(PROBLEM)
Can you copy out every item below word for word, leaving the pictures out of your answer?

[Collected data entries]
%%
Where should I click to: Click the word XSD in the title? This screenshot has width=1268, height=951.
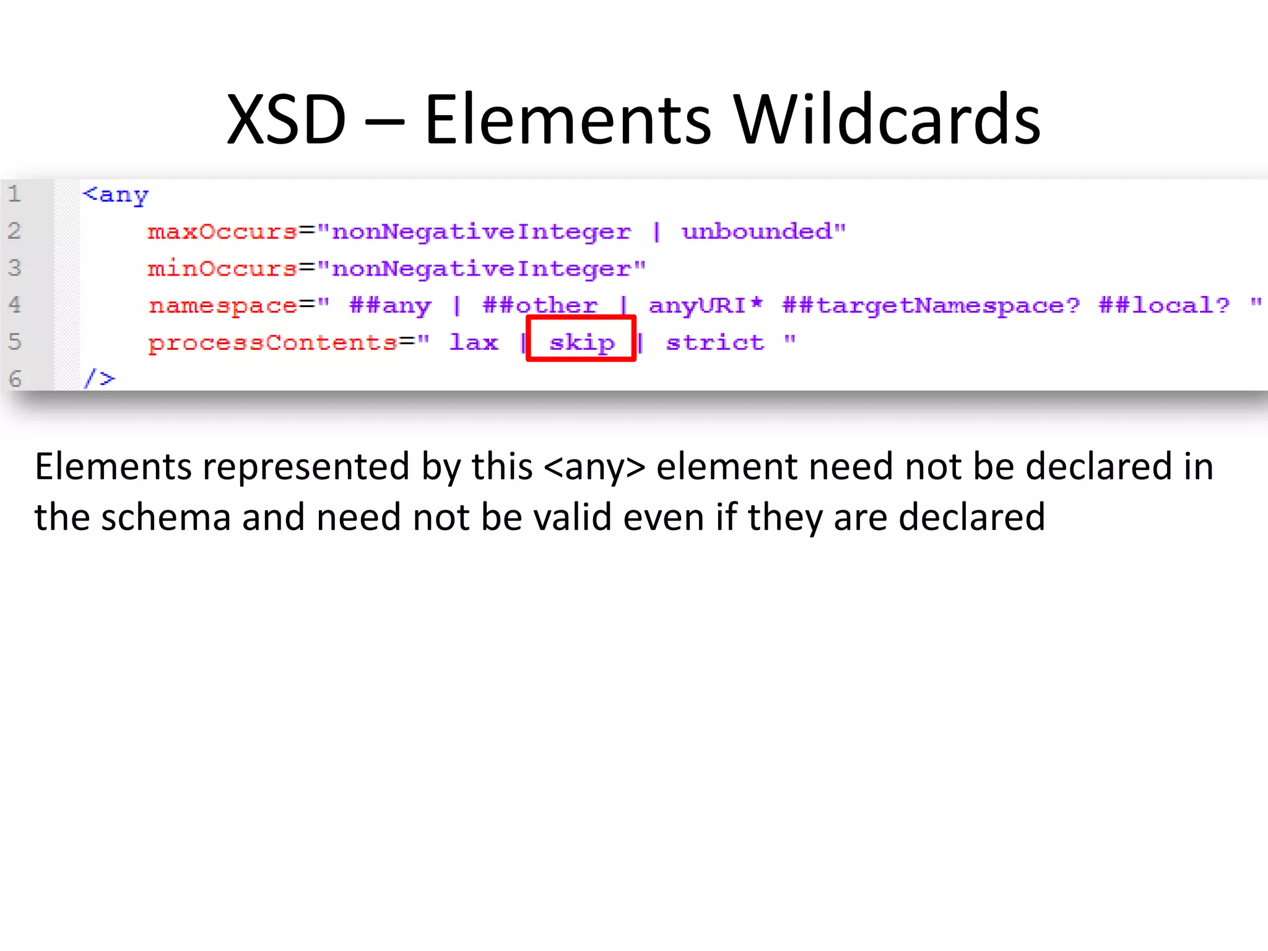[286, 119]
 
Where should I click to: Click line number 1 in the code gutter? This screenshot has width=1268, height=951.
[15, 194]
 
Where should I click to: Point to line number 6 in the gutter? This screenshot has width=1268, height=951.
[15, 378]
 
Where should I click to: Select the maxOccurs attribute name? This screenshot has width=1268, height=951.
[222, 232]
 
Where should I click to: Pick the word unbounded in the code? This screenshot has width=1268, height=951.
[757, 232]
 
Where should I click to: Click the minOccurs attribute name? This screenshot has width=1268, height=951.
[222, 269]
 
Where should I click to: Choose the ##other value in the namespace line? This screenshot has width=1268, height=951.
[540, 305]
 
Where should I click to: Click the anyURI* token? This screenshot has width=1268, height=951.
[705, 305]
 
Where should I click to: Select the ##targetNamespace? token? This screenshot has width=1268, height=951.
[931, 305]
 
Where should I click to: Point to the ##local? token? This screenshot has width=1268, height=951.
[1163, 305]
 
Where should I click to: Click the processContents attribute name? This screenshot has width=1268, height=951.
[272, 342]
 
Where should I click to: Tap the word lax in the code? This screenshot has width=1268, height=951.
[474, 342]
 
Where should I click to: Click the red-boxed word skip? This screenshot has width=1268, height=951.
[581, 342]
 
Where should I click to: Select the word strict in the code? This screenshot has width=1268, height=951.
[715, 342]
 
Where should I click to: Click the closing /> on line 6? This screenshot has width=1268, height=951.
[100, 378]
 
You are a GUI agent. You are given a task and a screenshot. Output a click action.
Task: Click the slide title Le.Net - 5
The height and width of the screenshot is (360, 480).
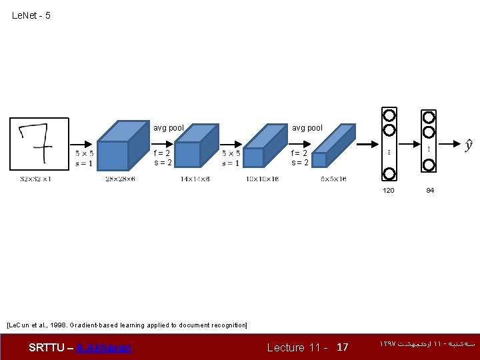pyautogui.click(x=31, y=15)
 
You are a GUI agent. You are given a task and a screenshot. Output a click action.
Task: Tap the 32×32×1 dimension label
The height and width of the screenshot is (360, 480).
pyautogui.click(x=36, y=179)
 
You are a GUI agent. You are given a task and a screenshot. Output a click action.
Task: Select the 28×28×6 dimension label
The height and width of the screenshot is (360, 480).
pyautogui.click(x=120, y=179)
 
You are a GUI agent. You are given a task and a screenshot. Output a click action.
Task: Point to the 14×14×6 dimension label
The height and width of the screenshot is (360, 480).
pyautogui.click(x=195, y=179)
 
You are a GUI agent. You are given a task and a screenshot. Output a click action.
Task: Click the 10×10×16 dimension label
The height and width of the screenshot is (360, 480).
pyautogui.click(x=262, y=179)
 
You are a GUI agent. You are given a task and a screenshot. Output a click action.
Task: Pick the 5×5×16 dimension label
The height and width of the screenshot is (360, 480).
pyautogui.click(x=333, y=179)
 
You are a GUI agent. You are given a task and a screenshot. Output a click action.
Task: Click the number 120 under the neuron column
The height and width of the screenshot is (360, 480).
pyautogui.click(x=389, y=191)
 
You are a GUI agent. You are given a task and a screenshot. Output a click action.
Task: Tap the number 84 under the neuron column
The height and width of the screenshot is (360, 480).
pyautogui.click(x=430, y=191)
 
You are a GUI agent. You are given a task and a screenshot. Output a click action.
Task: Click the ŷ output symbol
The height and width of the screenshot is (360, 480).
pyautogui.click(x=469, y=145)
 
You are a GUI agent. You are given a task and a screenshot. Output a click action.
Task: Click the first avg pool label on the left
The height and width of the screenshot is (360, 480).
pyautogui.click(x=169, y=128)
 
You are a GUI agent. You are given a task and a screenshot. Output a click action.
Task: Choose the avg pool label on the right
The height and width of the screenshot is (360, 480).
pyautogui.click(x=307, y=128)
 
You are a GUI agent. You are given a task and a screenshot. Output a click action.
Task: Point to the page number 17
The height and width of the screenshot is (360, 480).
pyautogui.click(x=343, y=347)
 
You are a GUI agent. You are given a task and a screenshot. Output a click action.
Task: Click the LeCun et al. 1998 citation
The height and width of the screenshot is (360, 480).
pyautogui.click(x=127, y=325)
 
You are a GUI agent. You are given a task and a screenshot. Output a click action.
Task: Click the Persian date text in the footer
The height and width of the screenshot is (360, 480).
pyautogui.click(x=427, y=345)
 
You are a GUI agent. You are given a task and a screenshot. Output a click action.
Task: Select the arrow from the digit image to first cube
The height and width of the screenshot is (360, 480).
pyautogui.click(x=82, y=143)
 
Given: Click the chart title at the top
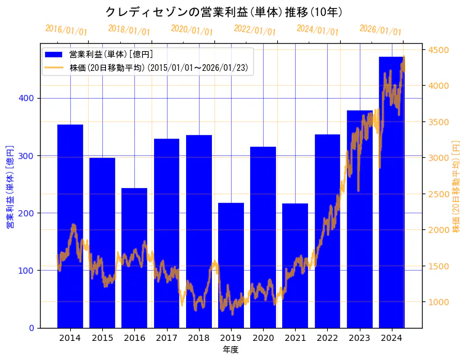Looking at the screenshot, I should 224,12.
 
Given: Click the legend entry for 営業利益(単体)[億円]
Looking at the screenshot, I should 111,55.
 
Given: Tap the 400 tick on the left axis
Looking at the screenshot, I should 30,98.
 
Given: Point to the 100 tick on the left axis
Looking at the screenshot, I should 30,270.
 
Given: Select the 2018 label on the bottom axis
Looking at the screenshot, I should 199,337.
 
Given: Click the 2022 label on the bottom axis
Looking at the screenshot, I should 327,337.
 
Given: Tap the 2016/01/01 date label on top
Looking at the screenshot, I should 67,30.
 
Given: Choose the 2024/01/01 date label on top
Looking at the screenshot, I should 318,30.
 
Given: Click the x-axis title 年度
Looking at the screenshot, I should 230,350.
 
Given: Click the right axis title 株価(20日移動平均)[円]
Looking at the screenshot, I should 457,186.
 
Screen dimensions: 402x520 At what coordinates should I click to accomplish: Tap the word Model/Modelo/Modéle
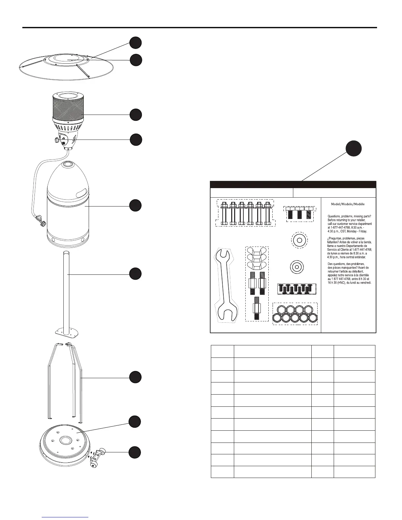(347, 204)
%%
(EXERCISE OUTPUT)
Where should I click to: Click the word XSD in the title? This screenshot has width=1268, height=951.
[286, 119]
 
Where should I click to: Click line number 1 in the code gutter? This screenshot has width=1268, height=951.
[15, 194]
 
Where should I click to: Point to line number 6 in the gutter? This screenshot has width=1268, height=951.
[15, 378]
 
Where should I click to: Select the maxOccurs attribute name? This screenshot has width=1268, height=951.
[222, 232]
 
Where should I click to: Pick the word unbounded in the code? This screenshot has width=1268, height=951.
[757, 232]
 
Where should I click to: Click the minOccurs attribute name? This screenshot has width=1268, height=951.
[222, 269]
 
Where should I click to: Choose the ##other value in the namespace line? This screenshot has width=1268, height=951.
[540, 305]
 
Where should I click to: Click the anyURI* token? This screenshot has width=1268, height=951.
[705, 305]
 
Where should I click to: Select the ##targetNamespace? token? This screenshot has width=1268, height=951.
[931, 305]
 
Where should I click to: Point to the ##local? token? This screenshot has width=1268, height=951.
[1163, 305]
 
Where should I click to: Click the processContents attribute name? This screenshot has width=1268, height=951.
[272, 342]
 
Where should I click to: Tap the word lax in the code? This screenshot has width=1268, height=951.
[474, 342]
 
Where should I click to: Click the red-boxed word skip? This screenshot has width=1268, height=951.
[581, 342]
 
Where should I click to: Select the word strict in the code? This screenshot has width=1268, height=951.
[715, 342]
 
Where should I click to: Click the closing /> on line 6? This screenshot has width=1268, height=951.
[100, 378]
 
You are a GUI agent. You are given a task and a screenshot. Output a click action.
Task: Click the slide title Le.Net - 5
The height and width of the screenshot is (360, 480).
pyautogui.click(x=31, y=15)
 
You are a GUI agent. You are given a task and a screenshot. Output a click action.
Task: Tap the 32×32×1 dimension label
The height and width of the screenshot is (360, 480).
pyautogui.click(x=36, y=179)
 
You are a GUI agent. You are given a task and a screenshot. Output a click action.
Task: Select the 28×28×6 dimension label
The height and width of the screenshot is (360, 480).
pyautogui.click(x=120, y=179)
 
You are a GUI agent. You are given a task and a screenshot. Output a click action.
Task: Point to the 14×14×6 dimension label
The height and width of the screenshot is (360, 480).
pyautogui.click(x=195, y=179)
 
You are a GUI agent. You are given a task and a screenshot. Output a click action.
Task: Click the 10×10×16 dimension label
The height and width of the screenshot is (360, 480).
pyautogui.click(x=262, y=179)
 
You are a GUI agent. You are given a task and a screenshot. Output a click action.
Task: Pick the 5×5×16 dimension label
The height and width of the screenshot is (360, 480).
pyautogui.click(x=333, y=179)
 
You are a GUI agent. You are given a task and a screenshot. Output a click action.
Task: Click the number 120 under the neuron column
The height and width of the screenshot is (360, 480).
pyautogui.click(x=389, y=191)
 
You are a GUI agent. You are given a task and a screenshot. Output a click action.
Task: Tap the number 84 under the neuron column
The height and width of the screenshot is (360, 480).
pyautogui.click(x=430, y=191)
 
You are a GUI agent. You are given a task and a screenshot. Output a click action.
Task: Click the ŷ output symbol
The height and width of the screenshot is (360, 480).
pyautogui.click(x=469, y=145)
 
You are a GUI agent. You are given a task and a screenshot. Output a click action.
Task: Click the first avg pool label on the left
The height and width of the screenshot is (360, 480).
pyautogui.click(x=169, y=128)
 
You are a GUI agent. You are given a task and a screenshot. Output a click action.
Task: Choose the avg pool label on the right
The height and width of the screenshot is (360, 480).
pyautogui.click(x=307, y=128)
 
You are a GUI agent. You are given a task and a screenshot. Output a click action.
Task: Point to the page number 17
The height and width of the screenshot is (360, 480).
pyautogui.click(x=343, y=347)
 
You are a GUI agent. You are given a task and a screenshot. Output a click action.
Task: Click the LeCun et al. 1998 citation
The height and width of the screenshot is (360, 480).
pyautogui.click(x=127, y=325)
 
You are a GUI agent. You are given a task and a screenshot. Output a click action.
Task: Click the Persian date text in the footer
The height and width of the screenshot is (360, 480).
pyautogui.click(x=427, y=345)
 
You are a GUI agent. You are given a task and a screenshot. Output a click action.
Task: Select the arrow from the digit image to first cube
The height and width of the screenshot is (360, 480).
pyautogui.click(x=82, y=143)
 
Given: Click the chart title at the top
Looking at the screenshot, I should 224,12.
 
Given: Click the legend entry for 営業利益(単体)[億円]
Looking at the screenshot, I should 111,55.
 
Given: Tap the 400 tick on the left axis
Looking at the screenshot, I should 30,98.
 
Given: Point to the 100 tick on the left axis
Looking at the screenshot, I should 30,270.
 
Given: Select the 2018 label on the bottom axis
Looking at the screenshot, I should 199,337.
 
Given: Click the 2022 label on the bottom axis
Looking at the screenshot, I should 327,337.
 
Given: Tap the 2016/01/01 date label on top
Looking at the screenshot, I should 67,30.
 
Given: Choose the 2024/01/01 date label on top
Looking at the screenshot, I should 318,30.
 
Given: Click the x-axis title 年度
Looking at the screenshot, I should 230,350.
 
Given: Click the right axis title 株価(20日移動平均)[円]
Looking at the screenshot, I should 457,186.
 
Screen dimensions: 402x520 At what coordinates should I click to accomplish: Tap the word Model/Modelo/Modéle
(347, 204)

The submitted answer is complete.